Insalubrité : les maires peuvent désormais interdire une location

insalubrité, les maires peuvent interdire une location

Un an après le drame survenu à Marseille, les députés ont voté le 7 novembre 2019 un amendement autorisant les maires à interdire la location d’un logement insalubre. Cette décision peut vous intéresser si vous recherchez un appartement à vendre à Caen dans le but de faire un investissement locatif.

Un amendement élargissant les pouvoirs du maire en cas d’insalubrité

Dans le cadre de l’examen en commission du projet de loi « engagement et proximité », les députés ont voté un amendement de François Pupponi (Libertés et Territoires) qui autorise les maires à interdire la location d’un logement insalubre.

Aujourd’hui, avec 500.000 à 600.000 logements estimés impropres à être habités, l’insalubrité des logis est devenue un véritable problème de santé publique. La loi du 13 avril 1850 apporte un éclairage et considère comme insalubres « les logements qui se trouvent dans des conditions de nature à porter atteinte à la vie ou à la santé de leurs habitants ». Cela peut découler de son état ou des conditions d’occupation, mais également de son exposition aux causes extérieures.

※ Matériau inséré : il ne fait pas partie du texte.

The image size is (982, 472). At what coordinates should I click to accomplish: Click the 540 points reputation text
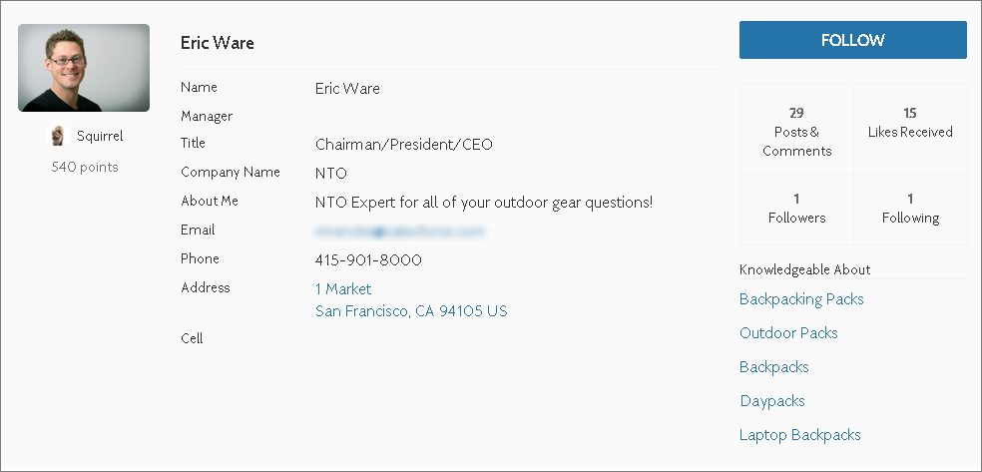coord(85,167)
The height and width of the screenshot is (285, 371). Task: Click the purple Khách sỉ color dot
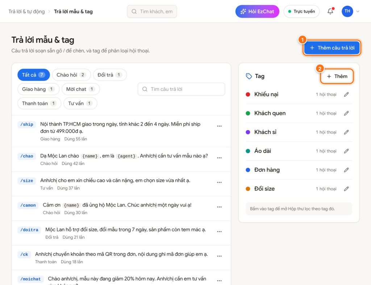coord(248,132)
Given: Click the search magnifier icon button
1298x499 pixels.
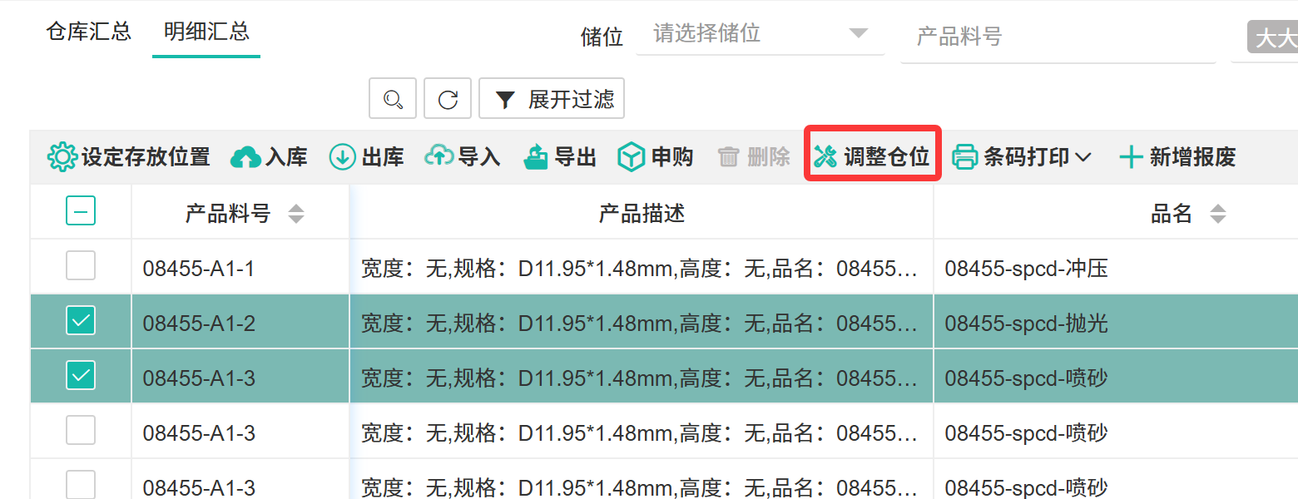Looking at the screenshot, I should (393, 100).
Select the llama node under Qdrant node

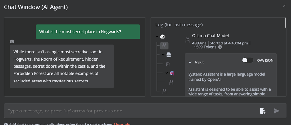171,82
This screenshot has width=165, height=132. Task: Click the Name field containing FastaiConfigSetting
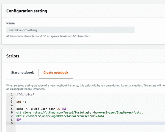coord(70,30)
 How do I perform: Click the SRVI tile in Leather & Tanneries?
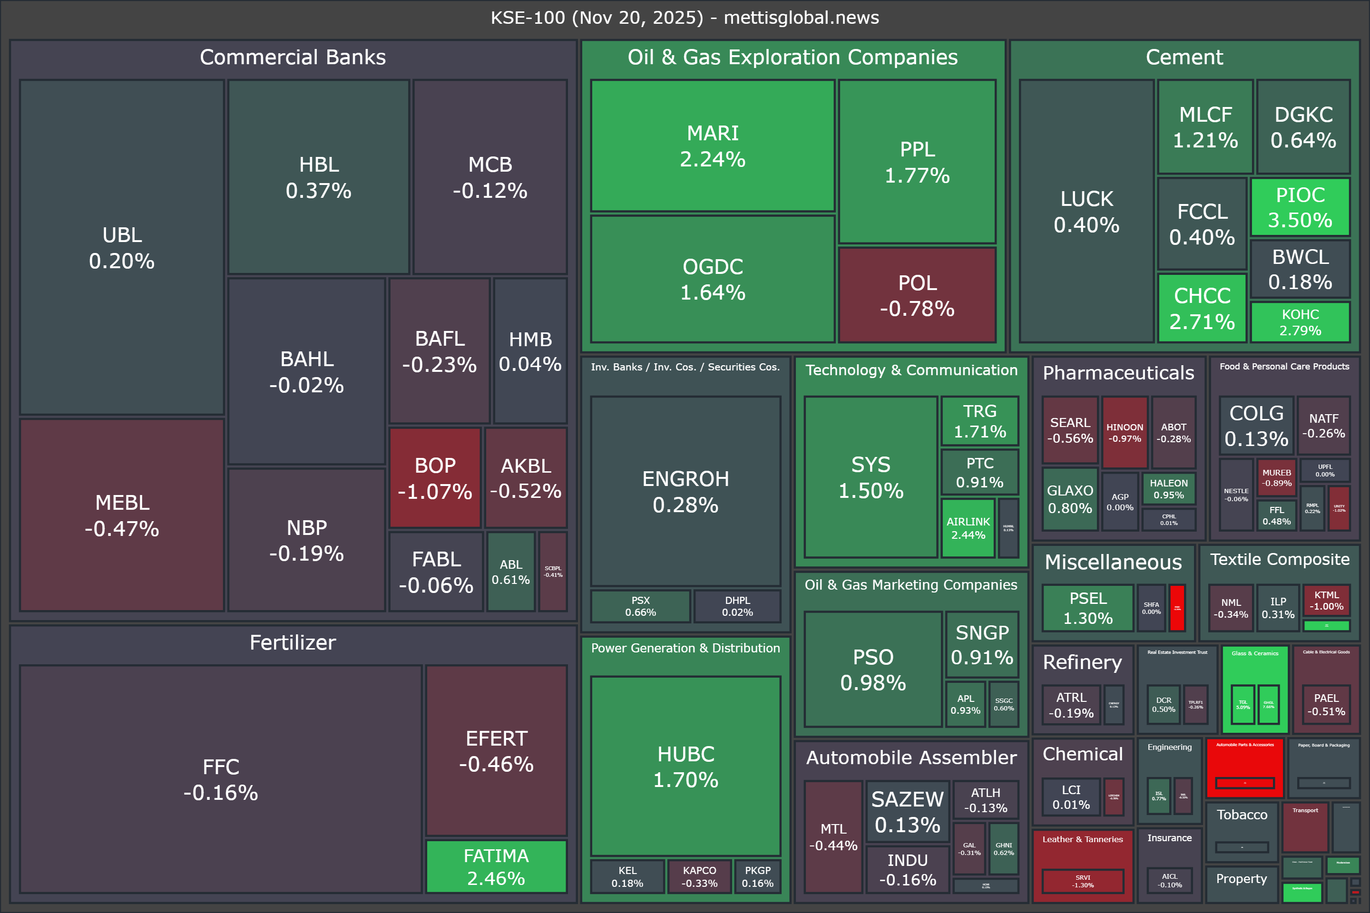(x=1082, y=881)
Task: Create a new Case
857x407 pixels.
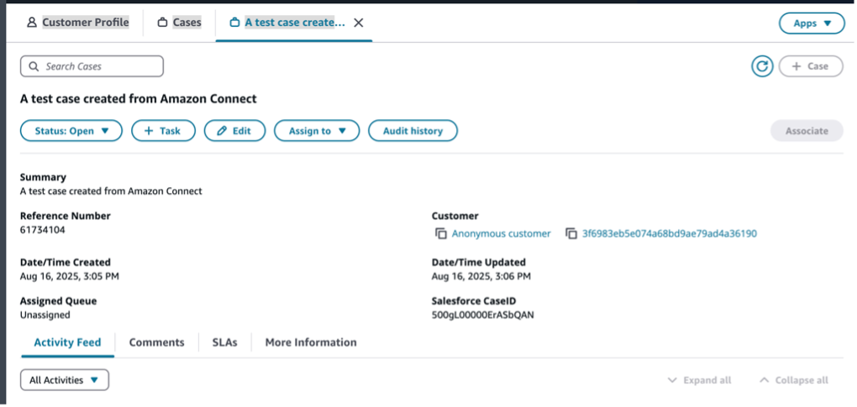Action: pos(810,66)
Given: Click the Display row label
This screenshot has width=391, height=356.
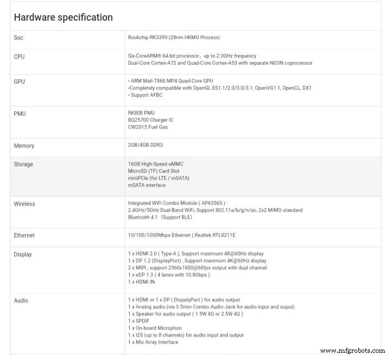Looking at the screenshot, I should (23, 254).
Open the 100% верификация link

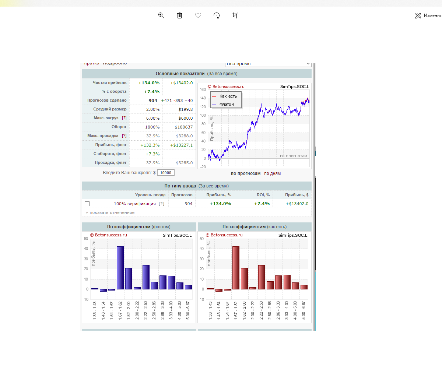[135, 204]
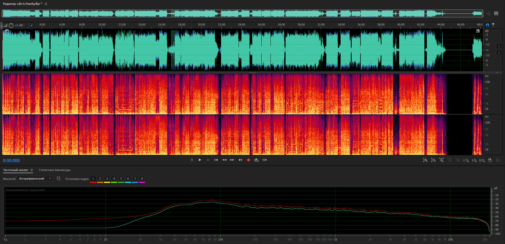Toggle snapping magnet icon above waveform
The height and width of the screenshot is (244, 505).
tap(488, 25)
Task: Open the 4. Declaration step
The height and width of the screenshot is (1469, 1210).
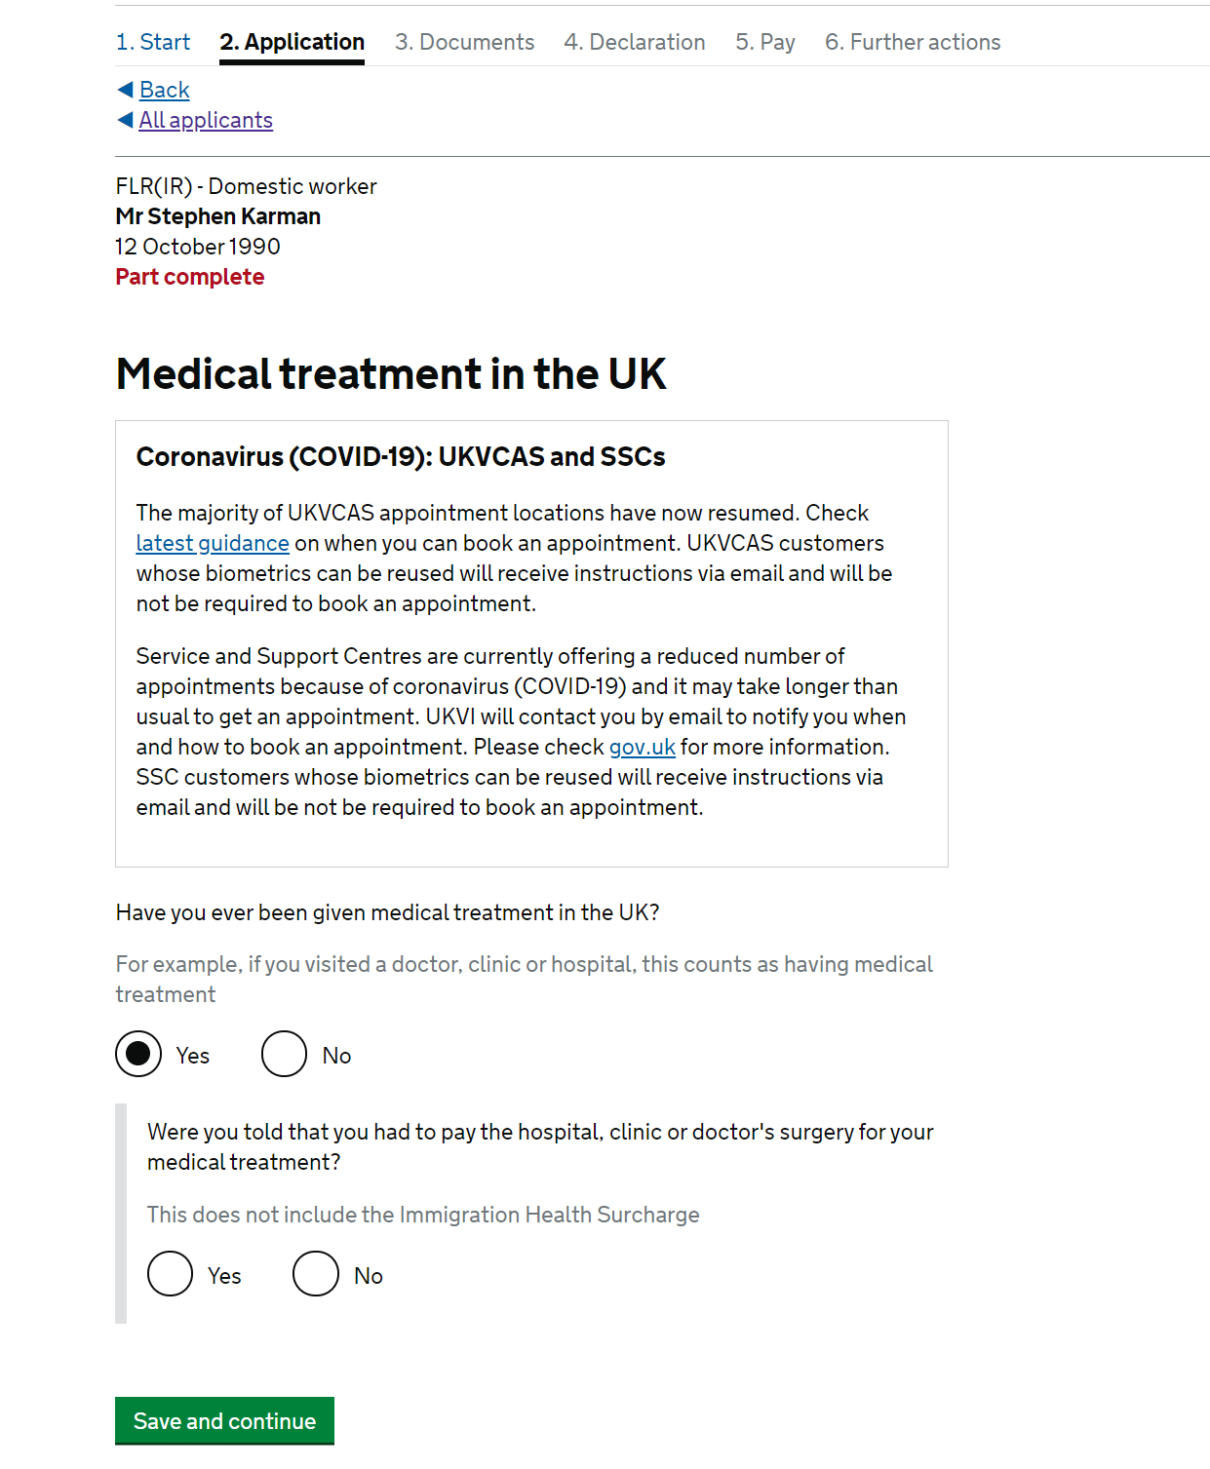Action: pos(635,42)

Pour déterminer si un logement est insalubre, l’évaluation repose sur différents critères : le taux d’éclairage naturel des pièces principales, la structure du logement, l’aération des pièces et le taux d’humidité, la présence de facteurs de risques (résidus toxiques, risques de chutes ou de blessures…), l’état des équipements et l’usage et l’entretien du local.

Signaler un logement insalubre

Lorsqu’un occupant estime que son logement est insalubre, la procédure à suivre est de le signaler auprès de la mairie de sa commune d’habitation. Le service communal d'hygiène et de santé (Schs) ou l’Agence régionale de santé prennent ensuite le relais en analysant la situation lors d’une visite.

Un rapport est alors établi et communiqué au préfet de département. Dans le même temps, des explications sont demandés au propriétaire. Une fois la réunion de commission passée, le préfet peut prendre un arrêté d’insalubrité afin de contraindre le propriétaire à entreprendre des travaux de réhabilitation dans un délai donné.

L’amendement voté vise à créer un pouvoir de police du maire lui permettant d'« interdire sans délai la location d’un logement manifestement insalubre, indigne, ou dangereux ». Cette disposition va permettre d’accélérer le traitement des situations urgentes.